Avez-vous déjà remarqué l'odeur de la campagne après une légère pluie d'été ? Une équipe de scientifiques du Massachusetts Institute of Technology (MIT) pense avoir découvert la source de ce phénomène appelé pétrichor, qui relâche dans l'air ces senteurs ainsi que d'autres aérosols.
Cullen R. Buie et Youngsoo Joung ont observé des gouttes de pluie lors de leurs chutes grâce à des caméras haute vitesse. Les images que les deux scientifiques ont récupérées ont permis de mettre en évidence un mécanisme jusque-là encore inconnu. Lorsque la goutte d'eau entre en contact avec le sol, elle commence à s'aplatir. Simultanément, de minuscules bulles se forment et s'élèvent depuis la surface pour être projetées sous forme de gouttelettes avant d'éclater dans les airs.
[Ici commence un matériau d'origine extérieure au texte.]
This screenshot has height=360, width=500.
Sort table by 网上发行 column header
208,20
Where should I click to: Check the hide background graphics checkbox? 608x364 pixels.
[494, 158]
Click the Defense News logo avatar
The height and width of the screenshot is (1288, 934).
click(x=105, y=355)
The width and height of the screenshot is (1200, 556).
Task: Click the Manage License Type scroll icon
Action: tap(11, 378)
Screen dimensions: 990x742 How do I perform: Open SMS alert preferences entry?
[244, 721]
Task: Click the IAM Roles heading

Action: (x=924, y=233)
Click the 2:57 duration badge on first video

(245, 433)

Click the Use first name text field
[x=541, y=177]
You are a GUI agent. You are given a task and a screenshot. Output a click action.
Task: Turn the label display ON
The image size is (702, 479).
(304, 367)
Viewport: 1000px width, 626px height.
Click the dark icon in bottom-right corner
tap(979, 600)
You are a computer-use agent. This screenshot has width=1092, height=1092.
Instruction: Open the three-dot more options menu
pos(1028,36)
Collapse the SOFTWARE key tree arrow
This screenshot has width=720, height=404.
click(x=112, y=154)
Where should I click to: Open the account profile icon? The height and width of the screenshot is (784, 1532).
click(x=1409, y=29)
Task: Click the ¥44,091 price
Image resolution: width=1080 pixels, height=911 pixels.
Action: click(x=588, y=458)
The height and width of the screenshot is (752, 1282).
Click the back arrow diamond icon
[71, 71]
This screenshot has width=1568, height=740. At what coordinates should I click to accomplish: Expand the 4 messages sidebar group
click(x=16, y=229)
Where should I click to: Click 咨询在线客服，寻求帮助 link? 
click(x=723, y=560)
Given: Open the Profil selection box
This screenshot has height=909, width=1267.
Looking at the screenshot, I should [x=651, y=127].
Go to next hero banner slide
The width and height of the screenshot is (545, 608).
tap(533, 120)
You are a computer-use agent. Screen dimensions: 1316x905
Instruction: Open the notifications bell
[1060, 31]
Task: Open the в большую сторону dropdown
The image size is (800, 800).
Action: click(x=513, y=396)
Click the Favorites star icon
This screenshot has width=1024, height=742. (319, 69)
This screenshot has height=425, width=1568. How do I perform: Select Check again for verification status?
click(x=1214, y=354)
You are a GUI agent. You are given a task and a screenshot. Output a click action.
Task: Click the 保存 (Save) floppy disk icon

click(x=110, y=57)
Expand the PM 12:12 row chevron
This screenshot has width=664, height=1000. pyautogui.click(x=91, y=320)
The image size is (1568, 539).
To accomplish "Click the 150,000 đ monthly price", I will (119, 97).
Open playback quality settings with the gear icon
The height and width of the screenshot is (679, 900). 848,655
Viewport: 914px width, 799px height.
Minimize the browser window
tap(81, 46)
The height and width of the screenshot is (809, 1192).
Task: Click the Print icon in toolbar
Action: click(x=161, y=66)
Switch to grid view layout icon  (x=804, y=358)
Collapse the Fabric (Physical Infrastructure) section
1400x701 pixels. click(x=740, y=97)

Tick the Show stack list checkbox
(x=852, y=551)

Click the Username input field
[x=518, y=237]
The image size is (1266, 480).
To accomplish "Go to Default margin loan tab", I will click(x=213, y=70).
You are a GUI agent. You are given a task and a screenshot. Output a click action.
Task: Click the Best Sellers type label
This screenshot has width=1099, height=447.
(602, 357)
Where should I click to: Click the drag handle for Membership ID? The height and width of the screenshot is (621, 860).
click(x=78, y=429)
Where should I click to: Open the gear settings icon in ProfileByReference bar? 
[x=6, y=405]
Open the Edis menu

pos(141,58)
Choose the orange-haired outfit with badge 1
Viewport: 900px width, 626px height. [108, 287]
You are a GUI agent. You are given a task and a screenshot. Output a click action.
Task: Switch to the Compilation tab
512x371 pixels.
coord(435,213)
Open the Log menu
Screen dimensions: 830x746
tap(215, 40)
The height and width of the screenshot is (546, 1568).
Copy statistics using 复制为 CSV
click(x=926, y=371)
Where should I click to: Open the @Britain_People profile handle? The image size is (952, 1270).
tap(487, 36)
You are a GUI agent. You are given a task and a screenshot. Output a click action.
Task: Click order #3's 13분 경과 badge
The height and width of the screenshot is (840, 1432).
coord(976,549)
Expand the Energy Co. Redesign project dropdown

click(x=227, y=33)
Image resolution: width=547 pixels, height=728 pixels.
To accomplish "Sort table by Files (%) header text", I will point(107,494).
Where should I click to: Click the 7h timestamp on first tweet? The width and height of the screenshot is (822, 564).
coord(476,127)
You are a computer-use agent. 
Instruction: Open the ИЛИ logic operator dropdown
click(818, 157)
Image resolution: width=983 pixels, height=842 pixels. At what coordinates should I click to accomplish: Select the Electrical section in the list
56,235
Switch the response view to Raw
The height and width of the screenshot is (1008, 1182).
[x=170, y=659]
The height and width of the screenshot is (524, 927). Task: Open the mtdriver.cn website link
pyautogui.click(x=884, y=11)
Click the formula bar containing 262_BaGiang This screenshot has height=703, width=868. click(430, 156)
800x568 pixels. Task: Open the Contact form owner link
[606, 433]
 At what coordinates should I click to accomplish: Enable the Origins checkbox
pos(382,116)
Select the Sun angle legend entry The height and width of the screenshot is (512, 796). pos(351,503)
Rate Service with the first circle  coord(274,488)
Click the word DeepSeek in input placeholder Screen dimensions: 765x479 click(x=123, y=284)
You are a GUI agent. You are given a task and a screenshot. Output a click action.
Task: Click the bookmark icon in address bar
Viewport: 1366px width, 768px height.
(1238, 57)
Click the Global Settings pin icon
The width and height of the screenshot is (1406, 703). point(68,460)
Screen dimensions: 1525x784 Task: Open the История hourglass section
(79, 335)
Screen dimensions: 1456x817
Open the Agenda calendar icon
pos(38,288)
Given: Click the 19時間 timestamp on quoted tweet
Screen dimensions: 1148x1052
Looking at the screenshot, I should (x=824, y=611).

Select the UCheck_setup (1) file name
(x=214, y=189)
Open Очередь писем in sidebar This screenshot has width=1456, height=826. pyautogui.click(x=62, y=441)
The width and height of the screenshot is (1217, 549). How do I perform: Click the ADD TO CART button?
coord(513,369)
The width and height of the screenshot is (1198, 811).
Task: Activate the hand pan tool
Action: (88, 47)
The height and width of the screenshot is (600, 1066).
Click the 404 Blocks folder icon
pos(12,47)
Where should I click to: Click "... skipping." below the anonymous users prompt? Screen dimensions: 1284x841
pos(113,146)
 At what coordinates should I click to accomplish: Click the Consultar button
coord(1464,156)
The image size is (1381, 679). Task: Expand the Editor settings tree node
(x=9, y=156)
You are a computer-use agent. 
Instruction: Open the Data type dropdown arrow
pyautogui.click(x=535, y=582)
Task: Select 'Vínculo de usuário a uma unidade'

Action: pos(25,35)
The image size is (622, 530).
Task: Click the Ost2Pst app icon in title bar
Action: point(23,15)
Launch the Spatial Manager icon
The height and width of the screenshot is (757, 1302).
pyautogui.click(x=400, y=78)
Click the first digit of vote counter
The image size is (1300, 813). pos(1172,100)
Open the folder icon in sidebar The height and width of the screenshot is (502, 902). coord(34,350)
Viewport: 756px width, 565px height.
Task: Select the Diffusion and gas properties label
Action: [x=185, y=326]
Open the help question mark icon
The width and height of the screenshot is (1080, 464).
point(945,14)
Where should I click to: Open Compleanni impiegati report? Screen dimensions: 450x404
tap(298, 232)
Selon le type de pluie ainsi que de sol, un nuage «frénétique d'aérosol» peut alors être dispersé, faisant de même avec toutes les odeurs emprisonnées dans ces bulles microscopiques.
«"Frénétique" signifie que des centaines de gouttelettes aérosols peuvent être générées en un laps de temps extrêmement court, quelques microsecondes, explique Youngsoo Joung. Et cette vitesse de génération des aérosols peut être contrôlée en fonction du type de revêtement et des différentes conditions d'impact.»
De ces observations, l'équipe a déduit qu'une pluie modérée produit bien plus d'aérosol qu'une pluie battante. «Lors d'une très grosse pluie, la vitesse d'impact est très importante, ce qui signifie qu'il n'y aura pas assez de temps pour que les bulles puissent se former à la surface des gouttes», poursuit Joung.
«Il pleut tous les jours. Quelque part dans le monde, il pleut en ce moment même. C'est un phénomène très courant, et je trouve ça extrêmement intrigant que personne n'ait observé ce mécanisme auparavant», s'étonne Cullen R. Buie. «Jusqu'à présent, on ignorait complètement que des aérosols pouvaient être générés à partir des impacts des gouttes de pluie sur le sol, poursuit Joung. Cette découverte devrait être une bonne référence pour des travaux à venir. Comme ceux sur les microbes et les produits chimiques existant dans le sol (l'Escherichia Coli par exemple), et sur comment ils peuvent être relâchés dans l'air et potentiellement se transmettre aux humains.»
«Les aérosols présents dans l'air peuvent sûrement provenir de ce mécanisme, explique Buie. Peut-être que ce n'est pas la pluie mais les systèmes d'arrosage automatique par exemple qui dispersent les contaminants présents dans les sols et peut-être même sur des distances bien plus grandes que ce que l'on pourrait croire.»
Joung poursuit : «Pour prévenir la transmission de micro-organismes, de la nature à l'humain, nous avons besoin de comprendre exactement comment elle s'effectue. Grâce à ces travaux nous fournissons un élément de réponse.»